Data provided Block Start

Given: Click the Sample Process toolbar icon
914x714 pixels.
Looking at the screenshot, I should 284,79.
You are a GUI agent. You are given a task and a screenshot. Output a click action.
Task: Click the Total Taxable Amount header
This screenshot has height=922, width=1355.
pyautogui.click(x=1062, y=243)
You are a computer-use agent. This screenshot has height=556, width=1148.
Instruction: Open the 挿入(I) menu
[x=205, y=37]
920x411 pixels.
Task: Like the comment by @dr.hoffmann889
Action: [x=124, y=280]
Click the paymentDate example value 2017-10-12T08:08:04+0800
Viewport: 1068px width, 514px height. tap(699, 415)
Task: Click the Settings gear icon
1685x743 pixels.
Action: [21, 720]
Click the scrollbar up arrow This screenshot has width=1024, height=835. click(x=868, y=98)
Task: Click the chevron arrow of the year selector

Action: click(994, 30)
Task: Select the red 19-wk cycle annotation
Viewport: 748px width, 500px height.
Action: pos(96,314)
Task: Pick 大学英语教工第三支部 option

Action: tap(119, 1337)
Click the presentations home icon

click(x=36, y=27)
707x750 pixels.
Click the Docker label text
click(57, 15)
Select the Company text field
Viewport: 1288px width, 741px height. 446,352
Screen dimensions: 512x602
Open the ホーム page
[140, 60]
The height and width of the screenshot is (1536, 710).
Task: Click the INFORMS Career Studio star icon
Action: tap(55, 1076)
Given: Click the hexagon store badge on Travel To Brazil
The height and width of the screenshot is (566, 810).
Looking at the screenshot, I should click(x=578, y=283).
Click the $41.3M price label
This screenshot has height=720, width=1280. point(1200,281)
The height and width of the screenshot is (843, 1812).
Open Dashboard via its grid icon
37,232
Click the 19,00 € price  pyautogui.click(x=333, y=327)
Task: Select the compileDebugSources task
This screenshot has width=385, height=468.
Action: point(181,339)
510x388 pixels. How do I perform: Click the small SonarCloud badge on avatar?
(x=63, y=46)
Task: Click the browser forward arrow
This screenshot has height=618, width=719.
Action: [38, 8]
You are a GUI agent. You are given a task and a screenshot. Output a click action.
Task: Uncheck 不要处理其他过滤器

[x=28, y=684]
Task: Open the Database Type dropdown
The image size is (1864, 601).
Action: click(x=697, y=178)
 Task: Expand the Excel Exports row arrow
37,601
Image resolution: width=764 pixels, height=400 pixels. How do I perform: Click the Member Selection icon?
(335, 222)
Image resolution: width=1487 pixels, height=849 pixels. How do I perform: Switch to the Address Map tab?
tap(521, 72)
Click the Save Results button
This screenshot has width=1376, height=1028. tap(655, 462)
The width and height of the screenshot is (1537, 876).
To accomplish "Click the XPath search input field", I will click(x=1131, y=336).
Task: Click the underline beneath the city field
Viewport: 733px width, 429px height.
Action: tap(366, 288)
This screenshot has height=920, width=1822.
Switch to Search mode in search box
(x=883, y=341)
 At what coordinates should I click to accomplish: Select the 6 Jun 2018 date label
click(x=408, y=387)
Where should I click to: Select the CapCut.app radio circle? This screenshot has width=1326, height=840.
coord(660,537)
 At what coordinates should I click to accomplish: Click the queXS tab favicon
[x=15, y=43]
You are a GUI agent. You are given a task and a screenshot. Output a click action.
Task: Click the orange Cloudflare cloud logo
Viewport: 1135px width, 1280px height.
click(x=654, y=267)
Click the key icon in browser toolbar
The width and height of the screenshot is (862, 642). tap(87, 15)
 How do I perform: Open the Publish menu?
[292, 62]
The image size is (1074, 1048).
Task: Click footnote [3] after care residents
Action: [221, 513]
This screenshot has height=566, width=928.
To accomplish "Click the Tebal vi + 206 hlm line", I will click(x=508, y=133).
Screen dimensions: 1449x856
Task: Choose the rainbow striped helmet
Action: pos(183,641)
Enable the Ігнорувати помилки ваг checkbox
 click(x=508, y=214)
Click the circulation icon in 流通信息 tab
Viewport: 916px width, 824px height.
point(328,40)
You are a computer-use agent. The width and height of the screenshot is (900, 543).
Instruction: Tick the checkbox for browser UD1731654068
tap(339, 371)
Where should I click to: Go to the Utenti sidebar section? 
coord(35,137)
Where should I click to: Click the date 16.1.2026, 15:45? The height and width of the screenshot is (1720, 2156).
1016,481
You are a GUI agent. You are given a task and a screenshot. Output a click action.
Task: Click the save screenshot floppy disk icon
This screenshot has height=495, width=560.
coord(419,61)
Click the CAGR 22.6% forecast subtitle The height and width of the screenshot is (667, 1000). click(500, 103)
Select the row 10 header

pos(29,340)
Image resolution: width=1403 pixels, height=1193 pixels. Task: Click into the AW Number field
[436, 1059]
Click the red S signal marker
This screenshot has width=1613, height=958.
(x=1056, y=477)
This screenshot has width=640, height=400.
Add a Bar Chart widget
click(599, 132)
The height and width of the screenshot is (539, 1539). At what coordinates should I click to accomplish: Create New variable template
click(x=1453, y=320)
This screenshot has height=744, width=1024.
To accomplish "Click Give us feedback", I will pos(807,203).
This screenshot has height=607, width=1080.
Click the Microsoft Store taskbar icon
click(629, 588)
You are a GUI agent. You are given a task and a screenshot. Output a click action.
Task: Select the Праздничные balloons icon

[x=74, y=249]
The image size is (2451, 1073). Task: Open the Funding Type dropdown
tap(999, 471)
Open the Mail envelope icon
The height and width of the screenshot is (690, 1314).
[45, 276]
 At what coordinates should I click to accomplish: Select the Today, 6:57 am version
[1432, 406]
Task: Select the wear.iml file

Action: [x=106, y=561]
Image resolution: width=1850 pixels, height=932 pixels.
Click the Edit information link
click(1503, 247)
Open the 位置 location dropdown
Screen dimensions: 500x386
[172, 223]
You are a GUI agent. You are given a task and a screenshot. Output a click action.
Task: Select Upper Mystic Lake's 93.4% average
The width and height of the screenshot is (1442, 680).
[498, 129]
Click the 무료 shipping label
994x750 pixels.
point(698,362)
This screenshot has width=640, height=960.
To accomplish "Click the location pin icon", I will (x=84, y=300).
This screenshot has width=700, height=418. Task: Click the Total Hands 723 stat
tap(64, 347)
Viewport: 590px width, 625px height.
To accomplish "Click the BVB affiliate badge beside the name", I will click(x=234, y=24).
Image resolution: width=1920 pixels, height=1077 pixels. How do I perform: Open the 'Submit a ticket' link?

Data provided Block End

### Exercise
Every line above that holds the word "computer" needs to be copied.

### Result
You are a computer-use agent. This screenshot has height=556, width=1148.
You are a computer-use agent. The width and height of the screenshot is (900, 543).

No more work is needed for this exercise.